WHEN THE FARM is both a home and a place of business, farmers need to be vigilant to keep their families and workers safe. During the rush of harvest time, it is important to take the time needed to operate equipment safely and use safe practices around flowing grain.
Sheila James, a health and safety consultant with Workplace Safety & Prevention Services (WSPS), wants farmers to keep two things top of mind this fall.
“A farmer needs to know the danger of flowing grain so that you can advise your family and your workers of those dangers, and you need to know how to rescue someone that is trapped in grain.”
If you have on-farm grain storage, James says to make sure you tell your workers not to go into a grain bin, “but if you do have to go into a bin, make sure no one is going to turn the auger on — put a lockout on.”
Communication is key, so everyone knows where others are. Having someone outside the bin to monitor your well-being and respond quickly to any incident could also be life-saving. However, James notes that if a grain entrapment occurs, help may take longer than expected to reach a victim.
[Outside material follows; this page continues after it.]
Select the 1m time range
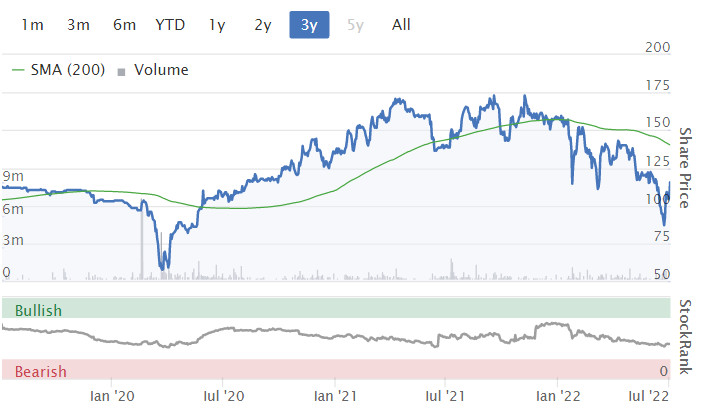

“When we phone 911, we assume the fire department will come to the rescue, but there are so many fire departments that don’t have confined space training. If they have to call for backup, it could be another hour before help arrives,” says James.
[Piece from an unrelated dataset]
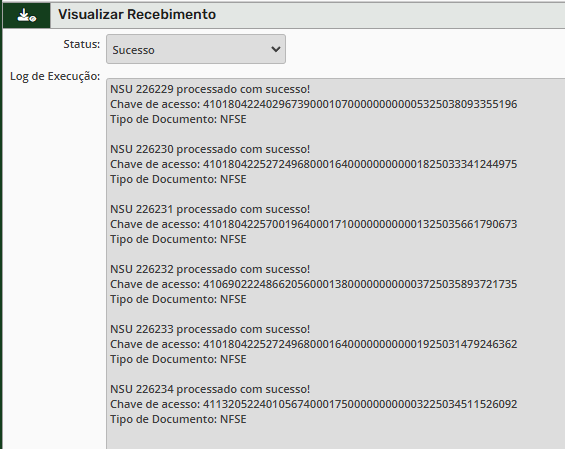This screenshot has width=565, height=449.
Task: Click access key ending in 511526092
Action: click(360, 404)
Recently, there has been a push to train rural first responders for grain entrapment situations. Local safety associations, agri-businesses, and 4-H clubs have partnered to increase awareness during safety demonstration days, support training, and raise funds to purchase rescue cofferdams.
“Fire departments and farmers need to train and work together to know how to rescue someone from a grain entrapment,” says James.
She recommends farmers take confined space training, a course offered by WSPS, which highlights the need for a written hazard assessment, an entry procedure, and a rescue procedure for any confined space. The course provides a better understanding of the equipment (such as harness and tripod) and the whole plan needed to rescue someone from a confined space — such as a person trapped in grain.
Of course, prevention is always the first response. Community outreach is an important part of James’ work. With fairs and events returning to in-person, she is happy to be back where the farmers are. In particular, she likes to see when parents push their children towards her flowing grain display. The plexiglass mock-up of a grain wagon shows what happens to a person once a gate is opened and grain starts flowing. How quick the action figure is sucked down into the grain is always a shock.
“Their eyes will pop, and their mouths will gape open,” says James, describing the typical reaction of children. “They just can’t believe it.”
James hopes that reaction to the demonstrations sticks with them and that the children have a lasting understanding of why their mom or dad will tell them about the dangers on the farm.
“I remember when I was a little kid, and my parents told me, ‘don’t go in where the grain is.’ I knew there was something bad — but I didn’t know what or why. I only knew that going in where the grain was, was bad,” remembers James. “But with the demonstration that I show them, they can understand the why; why going into grain is a danger.”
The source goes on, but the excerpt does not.